Hi.  Here are a few recipes I've saved over the years.  Hope one will peek your interest.    

Onion Ring Loaf - A La Tony Roma
Recipe By: copycat Serving Size 4
4-6 white onions
1 c Milk
3 Eggs, beaten
Salt
2 c Pancake mix, approximately
Oil
Parsley

Slice onions crosswise & separate into rings.  Combine milk, eggs & salt to taste in mixing bowl. Soak onion rings in mixture 30 mins.

Place pancake mix in shallow bowl. Heat oil for frying in skillet to 375. Remove onion rings from milk mixture, dip in pancake mix & place in hot oil. Fry rings until golden brown. Drain rings on paper towels. Pack fried onion rings solidly, but loosely, without pressing, into 8x4" loaf pan. Bake @ 400 10-15 mins. Turn onto serving plate. Garnish w parsley.
**********
Crispy Onion Rings
2 onions, peeled
3/4 c all-purpose flour 
1/2 c fat-free egg product 
3/4 c nonfat bread crumbs 
1 tsp dried oregano 
1 tsp dried basil 
1 1/2 tsp granulated garlic 
1 1/2 tsp granulated onion 
1/2 tsp sea salt 

Preheat oven to 400. Spray a baking sheet once w cooking spray. Set aside. Slice onions widthwise. Break apart into individual rings. Line up 3 mixing bowls. Into first, put the flour. Into second, put egg product. In third, mix together bread crumbs, herbs, spices & salt.

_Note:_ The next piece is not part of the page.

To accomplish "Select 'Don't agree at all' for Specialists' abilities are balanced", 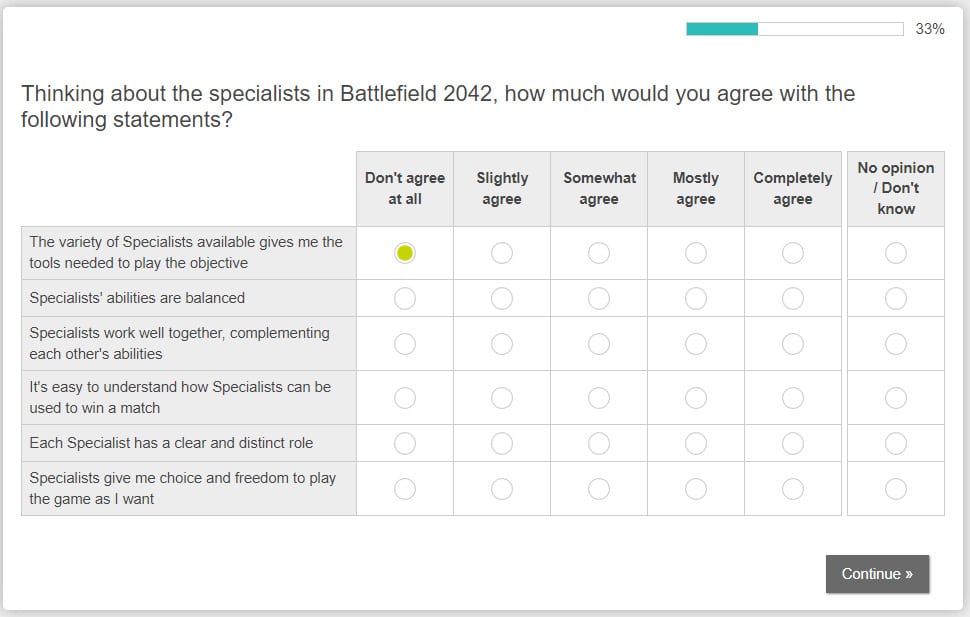I will point(405,298).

Dip each onion ring in flour, then in egg product & finally in crumbs. Place on prepared baking sheet. When you have assembled all the onion rings on sheet, bake in preheated oven until rings are crispy & light brown, about 20 min.
*******************
OLD-FASHIONED ONION RINGS
1/2 c buttermilk
1/2 c prepared ranch dressing
2 lg onions sliced 1/2" thick separated into rings
Veg oil
2 c self-rising flour
2 tsp garlic salt
2 tsp lemon pepper
1/2 tsp cayenne
2 eggs slightly beaten w 2 tbl water

In bowl combine buttermilk & ranch dressing, blend well.  Add onions, toss till well coated.  Cover; refrigerate @ least 1 hr or overnight.  Fill lg deep fry pot of skillet to no more than half it's depth w oil.  Heat oil bet 325-350.  In lg bowl combine flour, garlic salt, lemon pepper & cayenne; blend well.  
Work in sm batches, place rings in flour mixture; coat well.  Remove; dip in egg mixture.  Return rings to flour mixture; coat well.  Lightly shake off excess flour; fry till golden brown.  Drain on paper towels.  Sprinkle w additional garlic salt if desired.
******************
Battered Onion Rings
3 lg Vidalia onions -- 1/4" sliced
1 c flour
1/2 tsp baking powder
1 tsp sugar
1/2  tsp salt
3/4 c milk
1 egg
2 tbl shortening -- melted

Heat shortening to 375. Sift flour w/ baking powder, salt, & sugar. Combine milk, egg, & melted shortening,add to dry ingred all @ once & beat until smooth. Dip onion rings into batter & fry until golden brown. Turn once to brown evenly.
***************
Practically Fat-Free Onion Rings
Serving Size:4
3 lg onions -- sliced 1/4" thick
1 c buttermilk
1/2 c all-purpose flour
1 tsp Paprika
1/2 tsp salt
4 egg whites -- beaten
1 1/2 c cornflake crumbs

Cut onion into rings. Mix w buttermilk in lg bowl until coated.  Set aside for 20 mins.

Preheat oven to 375F. Spray baking sheet w nonstick cooking spray. Combine flour, paprika, & salt in shallow dish.  Put egg whites in second dish & cornflakes in third.  Dip each onion ring in flour, egg, & cornflakes.  Place on sheet, spritz w cooking spray & bake 15 mins until brown


----------